More information about this graph and issue is on my GitHub, here.
Upvotes: 1
Views: 661
Answers (1)
Reputation: 3123
I'd like to find both 1) a valid path that visits every node at least once and 2) the shortest path, based on edge weights, that visits every node at least once.
For 1): that's pretty simple, you can try to find for instance a spanning tree of your graph.
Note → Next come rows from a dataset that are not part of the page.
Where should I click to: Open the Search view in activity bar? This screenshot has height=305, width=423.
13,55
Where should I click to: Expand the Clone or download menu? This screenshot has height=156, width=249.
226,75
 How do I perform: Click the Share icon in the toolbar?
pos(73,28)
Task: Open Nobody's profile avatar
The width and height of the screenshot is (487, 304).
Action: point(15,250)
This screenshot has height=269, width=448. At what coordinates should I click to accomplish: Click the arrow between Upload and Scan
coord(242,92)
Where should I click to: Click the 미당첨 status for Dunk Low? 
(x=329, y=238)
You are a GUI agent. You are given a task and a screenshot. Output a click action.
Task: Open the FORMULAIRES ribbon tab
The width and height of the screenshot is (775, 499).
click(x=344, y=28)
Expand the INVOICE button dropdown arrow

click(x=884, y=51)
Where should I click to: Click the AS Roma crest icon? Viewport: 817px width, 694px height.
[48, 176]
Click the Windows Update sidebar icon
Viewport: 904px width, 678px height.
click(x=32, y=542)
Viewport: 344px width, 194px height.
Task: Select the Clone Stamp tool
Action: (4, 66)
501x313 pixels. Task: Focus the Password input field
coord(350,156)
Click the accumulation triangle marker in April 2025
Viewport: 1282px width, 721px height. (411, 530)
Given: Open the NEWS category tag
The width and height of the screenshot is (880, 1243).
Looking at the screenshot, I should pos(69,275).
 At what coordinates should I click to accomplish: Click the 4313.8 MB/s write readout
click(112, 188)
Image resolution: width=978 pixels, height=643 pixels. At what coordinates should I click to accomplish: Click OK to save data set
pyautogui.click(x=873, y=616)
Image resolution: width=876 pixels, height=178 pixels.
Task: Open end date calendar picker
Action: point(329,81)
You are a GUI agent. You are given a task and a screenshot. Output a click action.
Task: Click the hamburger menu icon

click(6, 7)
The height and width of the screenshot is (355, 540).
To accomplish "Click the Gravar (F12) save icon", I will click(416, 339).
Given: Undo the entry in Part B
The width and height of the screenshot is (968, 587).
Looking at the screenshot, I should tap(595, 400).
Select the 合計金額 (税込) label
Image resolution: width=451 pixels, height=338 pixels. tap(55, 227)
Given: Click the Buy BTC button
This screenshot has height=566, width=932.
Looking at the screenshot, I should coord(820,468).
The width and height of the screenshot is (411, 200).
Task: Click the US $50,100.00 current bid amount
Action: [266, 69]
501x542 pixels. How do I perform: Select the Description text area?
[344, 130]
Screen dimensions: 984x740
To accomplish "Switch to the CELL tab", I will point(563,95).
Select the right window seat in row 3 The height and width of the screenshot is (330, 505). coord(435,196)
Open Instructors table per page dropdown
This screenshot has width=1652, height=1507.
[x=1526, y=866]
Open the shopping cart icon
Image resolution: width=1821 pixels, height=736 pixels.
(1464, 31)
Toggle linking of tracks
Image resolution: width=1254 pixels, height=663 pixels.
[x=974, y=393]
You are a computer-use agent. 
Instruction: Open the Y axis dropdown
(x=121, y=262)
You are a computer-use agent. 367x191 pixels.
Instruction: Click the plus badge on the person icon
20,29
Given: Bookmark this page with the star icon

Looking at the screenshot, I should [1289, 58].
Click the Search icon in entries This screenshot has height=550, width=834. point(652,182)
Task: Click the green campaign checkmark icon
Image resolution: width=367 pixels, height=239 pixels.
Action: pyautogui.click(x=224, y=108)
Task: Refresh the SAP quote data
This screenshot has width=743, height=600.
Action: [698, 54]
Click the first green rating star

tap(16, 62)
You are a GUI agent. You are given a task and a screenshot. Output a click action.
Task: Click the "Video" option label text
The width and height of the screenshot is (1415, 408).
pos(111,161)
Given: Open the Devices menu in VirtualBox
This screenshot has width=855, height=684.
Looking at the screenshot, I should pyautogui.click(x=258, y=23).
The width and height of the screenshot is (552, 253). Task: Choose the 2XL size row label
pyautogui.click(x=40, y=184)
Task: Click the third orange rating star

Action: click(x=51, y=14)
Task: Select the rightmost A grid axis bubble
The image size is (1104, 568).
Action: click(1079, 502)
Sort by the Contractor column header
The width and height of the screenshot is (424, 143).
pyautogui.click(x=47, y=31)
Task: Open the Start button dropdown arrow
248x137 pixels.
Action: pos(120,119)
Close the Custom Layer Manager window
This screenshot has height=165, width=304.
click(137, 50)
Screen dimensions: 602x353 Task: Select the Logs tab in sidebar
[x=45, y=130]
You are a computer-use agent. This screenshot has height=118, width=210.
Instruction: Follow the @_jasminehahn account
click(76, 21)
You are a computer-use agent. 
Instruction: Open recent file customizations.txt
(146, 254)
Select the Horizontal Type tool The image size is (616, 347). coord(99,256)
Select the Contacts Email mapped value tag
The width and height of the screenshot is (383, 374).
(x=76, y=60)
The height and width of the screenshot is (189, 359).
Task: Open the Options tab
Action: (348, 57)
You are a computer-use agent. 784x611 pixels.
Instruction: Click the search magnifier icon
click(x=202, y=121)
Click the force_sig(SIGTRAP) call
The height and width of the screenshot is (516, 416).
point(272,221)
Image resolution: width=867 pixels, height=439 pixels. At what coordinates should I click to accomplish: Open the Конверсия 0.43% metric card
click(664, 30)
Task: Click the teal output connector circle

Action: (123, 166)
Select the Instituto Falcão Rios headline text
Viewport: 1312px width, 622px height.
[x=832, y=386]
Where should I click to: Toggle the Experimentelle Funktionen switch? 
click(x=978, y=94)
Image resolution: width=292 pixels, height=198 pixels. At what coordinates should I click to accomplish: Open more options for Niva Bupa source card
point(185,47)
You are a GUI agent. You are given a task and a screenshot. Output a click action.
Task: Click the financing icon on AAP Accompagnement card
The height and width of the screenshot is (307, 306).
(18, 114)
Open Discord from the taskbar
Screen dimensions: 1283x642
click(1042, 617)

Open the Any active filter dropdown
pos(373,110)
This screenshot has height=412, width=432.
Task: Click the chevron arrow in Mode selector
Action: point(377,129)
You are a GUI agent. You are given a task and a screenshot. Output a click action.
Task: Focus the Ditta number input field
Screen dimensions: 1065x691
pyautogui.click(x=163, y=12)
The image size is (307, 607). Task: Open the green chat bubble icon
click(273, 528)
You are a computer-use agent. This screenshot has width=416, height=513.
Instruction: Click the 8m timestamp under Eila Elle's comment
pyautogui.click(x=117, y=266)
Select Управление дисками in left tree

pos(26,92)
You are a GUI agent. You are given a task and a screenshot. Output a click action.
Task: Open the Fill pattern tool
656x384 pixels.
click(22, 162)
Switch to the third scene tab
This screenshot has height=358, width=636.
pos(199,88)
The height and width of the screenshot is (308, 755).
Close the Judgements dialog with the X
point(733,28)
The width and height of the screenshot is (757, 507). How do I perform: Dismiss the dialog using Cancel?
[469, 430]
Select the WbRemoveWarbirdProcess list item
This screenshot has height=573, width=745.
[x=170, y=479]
You can then build a path that visits all vertices in your graph by traversing this spanning tree.
For 2): Let G be your graph, you can then build G' the 'metric completion' of G, meaning that the vertices of G' are the vertices of G, and for any couple of vertices u, v, there is an edge u,v in G', weighted with the weight of the shortest path from u to v in G.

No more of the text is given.